A estos dos viajeros les resultaban muy extrañas las costumbres del lugar, y pronto acabaron metiéndose en líos. Afortunadamente, un tercer extranjero, un soldado de Maldor llamado Viktor, se dispuso a ayudarles y juntos sometieron a unos bravucones, no sin antes llamar la atención de la guardia de la ciudad.

Los tres extranjeros fueron escoltados a la mansión de Karlo Quennel, uno de los hermanos comerciantes que gobernaban la ciudad y la plantación en la que vivían dos poblados de esclavos, uno de khaleanos y otro de genterrata. Las andanzas del trío le hicieron gracia al visiblemente drogado líder y les permitió unirse al banquete de alimentos especiados que estaban celebrando. Durante la noche, tanto Nosy como Yan-Ra tuvieron la oportunidad de conversar con una de las esclavas de Karlo, de origen khaleano, y que parecía esperar ayuda por parte de ellos.

Al día siguiente, tras enterarse de la existencia de un comerciante maldorense, decidieron visitarle. Este comerciante, de nombre Saúl, resultó afable y algo opulento, pero su capitán de la guardia debió de sospechar de los conflictos pasados de Viktor y terminó echándolos de la casa sin miramientos.

Aún a media mañana, mientras Viktor nada en un mar de dudas morales, los dos norteños se acercaron al poblado de esclavos de Khale para investigar un poco la situación.
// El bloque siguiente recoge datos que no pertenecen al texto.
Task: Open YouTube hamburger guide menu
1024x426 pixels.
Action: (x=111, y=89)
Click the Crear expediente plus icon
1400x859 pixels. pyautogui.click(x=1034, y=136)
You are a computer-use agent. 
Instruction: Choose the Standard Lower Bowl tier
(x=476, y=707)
Mientras esperaban a que llegase la noche para infiltrarse, el goblin habló con el espíritu del un khaleano, que parecía sufrir un gran terror y una grna confusión. Sin duda, algo malo sucedía en la plantación. Bajo la protección de la noche, la pareja intentó infiltrarse, pero Yan-Ra fue sorprendido por los guardias. Al confundirle con un esclavo, intentaron llevarle dentro de la ciudad a la fuerza, pero el elfo logró convencerles de ser un viajero extraviado, no sin antes recibir una verdadera paliza por parte de los guardias.
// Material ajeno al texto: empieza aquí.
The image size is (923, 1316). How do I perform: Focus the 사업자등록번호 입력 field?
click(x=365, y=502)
¡Sin embargo, Nosy había llegado al poblado! Escondido entre la maleza, siguió a un gran grupo de khaleanos que se metieron en el patano para asistir a un ritual de magia negra propia de la región de Qek. Un sacerdote con un cráneo de cocodrilo en la cara comenzó a realizar un ritual para crear muertos vivientes, cogiendo espíritus khaleanos de los árboles e introduciéndolos en cadáveres. El goblin, viéndose superado por la situación, decidió volver al pueblo en busca de ayuda.